• [PROBLEM STATEMENT]:
Render every line of the rows below as a JSON list of strings, one string per line, leaving out blank lines.

• [PROVIDED DATA]:
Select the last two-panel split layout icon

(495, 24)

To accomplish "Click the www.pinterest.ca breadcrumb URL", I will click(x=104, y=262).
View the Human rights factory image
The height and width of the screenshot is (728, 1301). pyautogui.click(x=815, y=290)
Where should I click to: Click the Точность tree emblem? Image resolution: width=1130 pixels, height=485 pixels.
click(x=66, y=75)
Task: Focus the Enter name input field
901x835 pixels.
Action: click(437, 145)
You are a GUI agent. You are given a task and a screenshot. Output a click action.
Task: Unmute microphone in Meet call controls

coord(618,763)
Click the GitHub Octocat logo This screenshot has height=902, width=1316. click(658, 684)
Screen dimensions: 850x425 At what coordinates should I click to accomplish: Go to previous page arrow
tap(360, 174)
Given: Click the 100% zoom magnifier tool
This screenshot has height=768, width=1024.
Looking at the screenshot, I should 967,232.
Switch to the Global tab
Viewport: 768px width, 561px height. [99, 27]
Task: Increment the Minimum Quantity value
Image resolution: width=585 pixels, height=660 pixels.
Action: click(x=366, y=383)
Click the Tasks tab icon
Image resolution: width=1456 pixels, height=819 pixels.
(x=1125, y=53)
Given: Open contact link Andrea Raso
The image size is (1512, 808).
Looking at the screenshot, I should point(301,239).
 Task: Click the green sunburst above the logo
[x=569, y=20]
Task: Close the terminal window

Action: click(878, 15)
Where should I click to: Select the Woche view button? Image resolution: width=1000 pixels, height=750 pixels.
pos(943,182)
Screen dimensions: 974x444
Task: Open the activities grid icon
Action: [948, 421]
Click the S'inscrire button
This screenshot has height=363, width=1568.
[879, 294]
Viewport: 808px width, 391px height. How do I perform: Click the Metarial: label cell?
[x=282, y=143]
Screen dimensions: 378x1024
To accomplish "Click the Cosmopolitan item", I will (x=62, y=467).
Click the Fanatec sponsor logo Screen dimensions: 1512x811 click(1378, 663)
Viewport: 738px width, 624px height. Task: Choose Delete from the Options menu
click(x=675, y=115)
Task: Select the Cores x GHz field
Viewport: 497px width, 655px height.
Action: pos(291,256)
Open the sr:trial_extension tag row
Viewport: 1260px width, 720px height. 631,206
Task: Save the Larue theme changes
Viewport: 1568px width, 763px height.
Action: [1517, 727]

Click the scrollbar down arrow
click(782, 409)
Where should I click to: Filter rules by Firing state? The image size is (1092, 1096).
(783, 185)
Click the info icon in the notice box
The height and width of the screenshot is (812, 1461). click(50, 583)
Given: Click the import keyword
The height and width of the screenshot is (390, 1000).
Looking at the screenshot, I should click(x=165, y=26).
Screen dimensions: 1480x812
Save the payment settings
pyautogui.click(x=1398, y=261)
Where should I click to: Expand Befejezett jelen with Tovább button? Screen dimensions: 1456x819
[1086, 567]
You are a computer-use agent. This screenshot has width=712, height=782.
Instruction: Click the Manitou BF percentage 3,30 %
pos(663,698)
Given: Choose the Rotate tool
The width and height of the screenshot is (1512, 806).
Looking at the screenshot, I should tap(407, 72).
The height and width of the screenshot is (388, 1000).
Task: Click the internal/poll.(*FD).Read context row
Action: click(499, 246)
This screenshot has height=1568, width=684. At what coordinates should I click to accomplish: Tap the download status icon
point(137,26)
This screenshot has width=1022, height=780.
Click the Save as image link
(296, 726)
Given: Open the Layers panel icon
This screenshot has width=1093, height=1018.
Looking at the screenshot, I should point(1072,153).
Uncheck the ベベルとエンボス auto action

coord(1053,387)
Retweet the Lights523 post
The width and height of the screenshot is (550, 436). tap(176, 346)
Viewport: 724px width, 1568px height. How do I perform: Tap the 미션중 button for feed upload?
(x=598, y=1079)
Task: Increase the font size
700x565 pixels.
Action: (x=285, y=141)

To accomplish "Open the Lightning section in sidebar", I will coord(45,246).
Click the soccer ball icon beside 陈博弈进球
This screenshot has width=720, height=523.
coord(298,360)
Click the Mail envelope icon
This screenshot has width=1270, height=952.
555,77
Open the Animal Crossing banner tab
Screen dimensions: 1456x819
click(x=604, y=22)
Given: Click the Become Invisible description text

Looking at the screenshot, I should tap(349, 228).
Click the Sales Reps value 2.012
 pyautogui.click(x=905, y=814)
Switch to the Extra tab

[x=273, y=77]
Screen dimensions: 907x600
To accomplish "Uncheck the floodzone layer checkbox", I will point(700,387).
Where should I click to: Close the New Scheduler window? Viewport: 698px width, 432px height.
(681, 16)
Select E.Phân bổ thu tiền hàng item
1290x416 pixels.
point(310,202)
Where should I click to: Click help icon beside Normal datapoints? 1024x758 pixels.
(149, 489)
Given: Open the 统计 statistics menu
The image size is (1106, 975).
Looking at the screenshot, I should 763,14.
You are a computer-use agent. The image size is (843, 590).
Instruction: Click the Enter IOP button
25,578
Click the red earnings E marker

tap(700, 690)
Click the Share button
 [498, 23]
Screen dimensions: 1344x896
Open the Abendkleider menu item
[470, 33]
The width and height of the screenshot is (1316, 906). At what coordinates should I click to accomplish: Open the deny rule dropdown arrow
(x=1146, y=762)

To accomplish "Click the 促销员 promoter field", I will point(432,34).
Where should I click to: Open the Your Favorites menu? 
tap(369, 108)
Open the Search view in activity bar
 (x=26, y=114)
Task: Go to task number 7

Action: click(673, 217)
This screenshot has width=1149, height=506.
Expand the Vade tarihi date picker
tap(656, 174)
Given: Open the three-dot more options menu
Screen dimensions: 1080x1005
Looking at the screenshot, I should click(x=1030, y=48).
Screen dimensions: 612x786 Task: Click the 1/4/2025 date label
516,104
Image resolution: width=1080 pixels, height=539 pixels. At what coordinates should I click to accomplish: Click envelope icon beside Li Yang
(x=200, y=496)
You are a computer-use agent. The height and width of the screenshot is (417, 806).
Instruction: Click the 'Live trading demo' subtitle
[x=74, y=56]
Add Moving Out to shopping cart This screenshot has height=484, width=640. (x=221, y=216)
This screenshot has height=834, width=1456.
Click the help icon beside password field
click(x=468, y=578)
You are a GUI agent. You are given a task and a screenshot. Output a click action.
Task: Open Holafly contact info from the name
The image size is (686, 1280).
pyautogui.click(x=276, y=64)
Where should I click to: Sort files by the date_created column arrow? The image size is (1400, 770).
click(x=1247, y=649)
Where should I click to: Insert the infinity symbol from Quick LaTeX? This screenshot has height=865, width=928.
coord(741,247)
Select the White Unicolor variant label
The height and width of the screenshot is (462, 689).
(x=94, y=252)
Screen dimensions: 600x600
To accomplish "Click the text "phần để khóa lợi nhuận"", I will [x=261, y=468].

• [SOLUTION FOR THIS EXERCISE]:
[
  "Select the last two-panel split layout icon",
  "(495, 24)",
  "To accomplish \"Click the www.pinterest.ca breadcrumb URL\", I will click(x=104, y=262).",
  "View the Human rights factory image",
  "The height and width of the screenshot is (728, 1301). pyautogui.click(x=815, y=290)",
  "Where should I click to: Click the Точность tree emblem? Image resolution: width=1130 pixels, height=485 pixels.",
  "click(x=66, y=75)",
  "Task: Focus the Enter name input field",
  "901x835 pixels.",
  "Action: click(437, 145)",
  "You are a GUI agent. You are given a task and a screenshot. Output a click action.",
  "Task: Unmute microphone in Meet call controls",
  "coord(618,763)",
  "Click the GitHub Octocat logo This screenshot has height=902, width=1316. click(658, 684)",
  "Screen dimensions: 850x425 At what coordinates should I click to accomplish: Go to previous page arrow",
  "tap(360, 174)",
  "Given: Click the 100% zoom magnifier tool",
  "This screenshot has height=768, width=1024.",
  "Looking at the screenshot, I should 967,232.",
  "Switch to the Global tab",
  "Viewport: 768px width, 561px height. [99, 27]",
  "Task: Increment the Minimum Quantity value",
  "Image resolution: width=585 pixels, height=660 pixels.",
  "Action: click(x=366, y=383)",
  "Click the Tasks tab icon",
  "Image resolution: width=1456 pixels, height=819 pixels.",
  "(x=1125, y=53)",
  "Given: Open contact link Andrea Raso",
  "The image size is (1512, 808).",
  "Looking at the screenshot, I should point(301,239).",
  " Task: Click the green sunburst above the logo",
  "[x=569, y=20]",
  "Task: Close the terminal window",
  "Action: click(878, 15)",
  "Where should I click to: Select the Woche view button? Image resolution: width=1000 pixels, height=750 pixels.",
  "pos(943,182)",
  "Screen dimensions: 974x444",
  "Task: Open the activities grid icon",
  "Action: [948, 421]",
  "Click the S'inscrire button",
  "This screenshot has height=363, width=1568.",
  "[879, 294]",
  "Viewport: 808px width, 391px height. How do I perform: Click the Metarial: label cell?",
  "[x=282, y=143]",
  "Screen dimensions: 378x1024",
  "To accomplish \"Click the Cosmopolitan item\", I will (x=62, y=467).",
  "Click the Fanatec sponsor logo Screen dimensions: 1512x811 click(1378, 663)",
  "Viewport: 738px width, 624px height. Task: Choose Delete from the Options menu",
  "click(x=675, y=115)",
  "Task: Select the Cores x GHz field",
  "Viewport: 497px width, 655px height.",
  "Action: pos(291,256)",
  "Open the sr:trial_extension tag row",
  "Viewport: 1260px width, 720px height. 631,206",
  "Task: Save the Larue theme changes",
  "Viewport: 1568px width, 763px height.",
  "Action: [1517, 727]",
  "Click the scrollbar down arrow",
  "click(782, 409)",
  "Where should I click to: Filter rules by Firing state? The image size is (1092, 1096).",
  "(783, 185)",
  "Click the info icon in the notice box",
  "The height and width of the screenshot is (812, 1461). click(50, 583)",
  "Given: Click the import keyword",
  "The height and width of the screenshot is (390, 1000).",
  "Looking at the screenshot, I should click(x=165, y=26).",
  "Screen dimensions: 1480x812",
  "Save the payment settings",
  "pyautogui.click(x=1398, y=261)",
  "Where should I click to: Expand Befejezett jelen with Tovább button? Screen dimensions: 1456x819",
  "[1086, 567]",
  "You are a computer-use agent. This screenshot has width=712, height=782.",
  "Instruction: Click the Manitou BF percentage 3,30 %",
  "pos(663,698)",
  "Given: Choose the Rotate tool",
  "The width and height of the screenshot is (1512, 806).",
  "Looking at the screenshot, I should tap(407, 72).",
  "The height and width of the screenshot is (388, 1000).",
  "Task: Click the internal/poll.(*FD).Read context row",
  "Action: click(499, 246)",
  "This screenshot has height=1568, width=684. At what coordinates should I click to accomplish: Tap the download status icon",
  "point(137,26)",
  "This screenshot has width=1022, height=780.",
  "Click the Save as image link",
  "(296, 726)",
  "Given: Open the Layers panel icon",
  "This screenshot has width=1093, height=1018.",
  "Looking at the screenshot, I should point(1072,153).",
  "Uncheck the ベベルとエンボス auto action",
  "coord(1053,387)",
  "Retweet the Lights523 post",
  "The width and height of the screenshot is (550, 436). tap(176, 346)",
  "Viewport: 724px width, 1568px height. How do I perform: Tap the 미션중 button for feed upload?",
  "(x=598, y=1079)",
  "Task: Increase the font size",
  "700x565 pixels.",
  "Action: (x=285, y=141)",
  "To accomplish \"Open the Lightning section in sidebar\", I will coord(45,246).",
  "Click the soccer ball icon beside 陈博弈进球",
  "This screenshot has width=720, height=523.",
  "coord(298,360)",
  "Click the Mail envelope icon",
  "This screenshot has width=1270, height=952.",
  "555,77",
  "Open the Animal Crossing banner tab",
  "Screen dimensions: 1456x819",
  "click(x=604, y=22)",
  "Given: Click the Become Invisible description text",
  "Looking at the screenshot, I should tap(349, 228).",
  "Click the Sales Reps value 2.012",
  " pyautogui.click(x=905, y=814)",
  "Switch to the Extra tab",
  "[x=273, y=77]",
  "Screen dimensions: 907x600",
  "To accomplish \"Uncheck the floodzone layer checkbox\", I will point(700,387).",
  "Where should I click to: Close the New Scheduler window? Viewport: 698px width, 432px height.",
  "(681, 16)",
  "Select E.Phân bổ thu tiền hàng item",
  "1290x416 pixels.",
  "point(310,202)",
  "Where should I click to: Click help icon beside Normal datapoints? 1024x758 pixels.",
  "(149, 489)",
  "Given: Open the 统计 statistics menu",
  "The image size is (1106, 975).",
  "Looking at the screenshot, I should 763,14.",
  "You are a computer-use agent. The image size is (843, 590).",
  "Instruction: Click the Enter IOP button",
  "25,578",
  "Click the red earnings E marker",
  "tap(700, 690)",
  "Click the Share button",
  " [498, 23]",
  "Screen dimensions: 1344x896",
  "Open the Abendkleider menu item",
  "[470, 33]",
  "The width and height of the screenshot is (1316, 906). At what coordinates should I click to accomplish: Open the deny rule dropdown arrow",
  "(x=1146, y=762)",
  "To accomplish \"Click the 促销员 promoter field\", I will point(432,34).",
  "Where should I click to: Open the Your Favorites menu? ",
  "tap(369, 108)",
  "Open the Search view in activity bar",
  " (x=26, y=114)",
  "Task: Go to task number 7",
  "Action: click(673, 217)",
  "This screenshot has width=1149, height=506.",
  "Expand the Vade tarihi date picker",
  "tap(656, 174)",
  "Given: Open the three-dot more options menu",
  "Screen dimensions: 1080x1005",
  "Looking at the screenshot, I should click(x=1030, y=48).",
  "Screen dimensions: 612x786 Task: Click the 1/4/2025 date label",
  "516,104",
  "Image resolution: width=1080 pixels, height=539 pixels. At what coordinates should I click to accomplish: Click envelope icon beside Li Yang",
  "(x=200, y=496)",
  "You are a computer-use agent. The height and width of the screenshot is (417, 806).",
  "Instruction: Click the 'Live trading demo' subtitle",
  "[x=74, y=56]",
  "Add Moving Out to shopping cart This screenshot has height=484, width=640. (x=221, y=216)",
  "This screenshot has height=834, width=1456.",
  "Click the help icon beside password field",
  "click(x=468, y=578)",
  "You are a GUI agent. You are given a task and a screenshot. Output a click action.",
  "Task: Open Holafly contact info from the name",
  "The image size is (686, 1280).",
  "pyautogui.click(x=276, y=64)",
  "Where should I click to: Sort files by the date_created column arrow? The image size is (1400, 770).",
  "click(x=1247, y=649)",
  "Where should I click to: Insert the infinity symbol from Quick LaTeX? This screenshot has height=865, width=928.",
  "coord(741,247)",
  "Select the White Unicolor variant label",
  "The height and width of the screenshot is (462, 689).",
  "(x=94, y=252)",
  "Screen dimensions: 600x600",
  "To accomplish \"Click the text \"phần để khóa lợi nhuận\"\", I will [x=261, y=468]."
]